Cancer immunology. Bench to bedside immunotherapy of cancers. Nima Rezaei (Ed.). Springer-Verlag (2015)
At present, CSCs are suggested to be those cells, usually sorted by flow cytometry on the basis of the expression of a particular cell surface marker, that have the tumorigenic ability to form a new tumor in an in vivo xenograft assay and/or ability to form cell spheres when plated at low density in nonadherent culture . Despite this broad definition, it is still hard to define CSCs as a single universal entity, suggesting that the CSC phenotype may vary substantially across different tumors and, more interestingly, could not fit to a steady definition across the natural history of cancer.

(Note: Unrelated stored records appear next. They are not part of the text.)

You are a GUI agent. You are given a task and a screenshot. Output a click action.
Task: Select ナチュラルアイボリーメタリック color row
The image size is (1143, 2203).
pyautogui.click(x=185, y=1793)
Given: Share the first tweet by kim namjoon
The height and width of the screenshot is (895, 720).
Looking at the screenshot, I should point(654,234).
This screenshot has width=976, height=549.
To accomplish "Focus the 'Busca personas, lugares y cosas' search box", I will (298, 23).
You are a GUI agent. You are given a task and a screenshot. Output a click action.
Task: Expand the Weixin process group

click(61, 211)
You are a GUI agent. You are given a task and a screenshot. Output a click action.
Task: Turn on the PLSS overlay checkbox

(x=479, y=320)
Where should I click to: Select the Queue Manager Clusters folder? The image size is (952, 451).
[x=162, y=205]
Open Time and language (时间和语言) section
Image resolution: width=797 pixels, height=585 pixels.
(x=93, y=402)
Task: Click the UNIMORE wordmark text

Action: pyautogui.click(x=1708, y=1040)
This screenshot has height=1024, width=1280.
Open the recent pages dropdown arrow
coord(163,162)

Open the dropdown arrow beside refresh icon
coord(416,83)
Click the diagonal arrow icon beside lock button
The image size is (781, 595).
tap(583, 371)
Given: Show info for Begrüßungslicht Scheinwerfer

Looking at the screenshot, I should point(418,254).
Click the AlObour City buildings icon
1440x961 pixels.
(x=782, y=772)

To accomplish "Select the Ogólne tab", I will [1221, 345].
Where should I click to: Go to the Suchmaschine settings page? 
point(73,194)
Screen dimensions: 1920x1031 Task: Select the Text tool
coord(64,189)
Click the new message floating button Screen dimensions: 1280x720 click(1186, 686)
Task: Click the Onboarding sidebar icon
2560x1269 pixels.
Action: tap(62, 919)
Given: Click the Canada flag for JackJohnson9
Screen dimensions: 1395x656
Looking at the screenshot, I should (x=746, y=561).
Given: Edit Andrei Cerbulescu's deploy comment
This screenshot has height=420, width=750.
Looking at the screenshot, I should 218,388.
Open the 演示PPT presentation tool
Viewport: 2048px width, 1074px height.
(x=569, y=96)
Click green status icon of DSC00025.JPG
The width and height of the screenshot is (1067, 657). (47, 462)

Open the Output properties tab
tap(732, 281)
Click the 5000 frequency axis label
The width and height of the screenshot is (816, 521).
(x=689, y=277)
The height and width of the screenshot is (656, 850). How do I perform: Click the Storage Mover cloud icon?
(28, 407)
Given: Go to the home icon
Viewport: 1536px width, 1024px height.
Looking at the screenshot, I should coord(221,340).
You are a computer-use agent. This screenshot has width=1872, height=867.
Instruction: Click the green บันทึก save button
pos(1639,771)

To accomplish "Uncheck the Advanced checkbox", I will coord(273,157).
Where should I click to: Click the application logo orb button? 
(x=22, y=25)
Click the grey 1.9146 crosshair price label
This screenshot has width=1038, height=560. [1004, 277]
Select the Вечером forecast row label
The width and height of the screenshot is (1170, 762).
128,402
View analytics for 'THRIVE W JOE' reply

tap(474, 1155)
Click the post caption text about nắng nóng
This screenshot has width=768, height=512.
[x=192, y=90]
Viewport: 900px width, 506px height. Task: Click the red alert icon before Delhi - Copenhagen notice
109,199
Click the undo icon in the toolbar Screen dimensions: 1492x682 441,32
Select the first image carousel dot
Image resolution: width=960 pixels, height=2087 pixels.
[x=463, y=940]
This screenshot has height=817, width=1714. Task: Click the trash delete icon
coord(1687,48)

Experimental observations led to the hypothesis that “stemness” may not be a fixed “immutable” property, but rather a more dynamic condition, with cells evolving to more or less differentiated states [146–148]. Indeed, it has been suggested that CSCs can undergo reversible fluctuations in their stem cell status [149–151]. These findings account for the possibility that cancer stemness can be acquired by modification in the gene expression programs. Although the molecular pathways underlying these effects are largely unknown, the concept of phenotypic reversion suggests the presence of a balance between CSCs and differentiated cells. Moreover, in recent years, multiple studies confirmed the presence of an important degree of intra-tumor heterogeneity, with several clones coexisting in the same tumor mass , resulting from genetic instability. Two major, not mutually exclusive, mechanisms explain intratumoral heterogeneity :
- Different genetic or epigenetic mutations occurring within the same target
- Different tumor subtypes arising from distinct clones within the same tissue 
These observations turn our traditional view of the CSC model from a “hierarchical” structure (a cancer stem cell on the top of a differentiated tumor cell population) to an “oligarchic” structure with multiple genetically different cell lineages competing with each other , in particular in advanced stage disease where cancer therapy exerts a powerful selective pressure on cancer cells.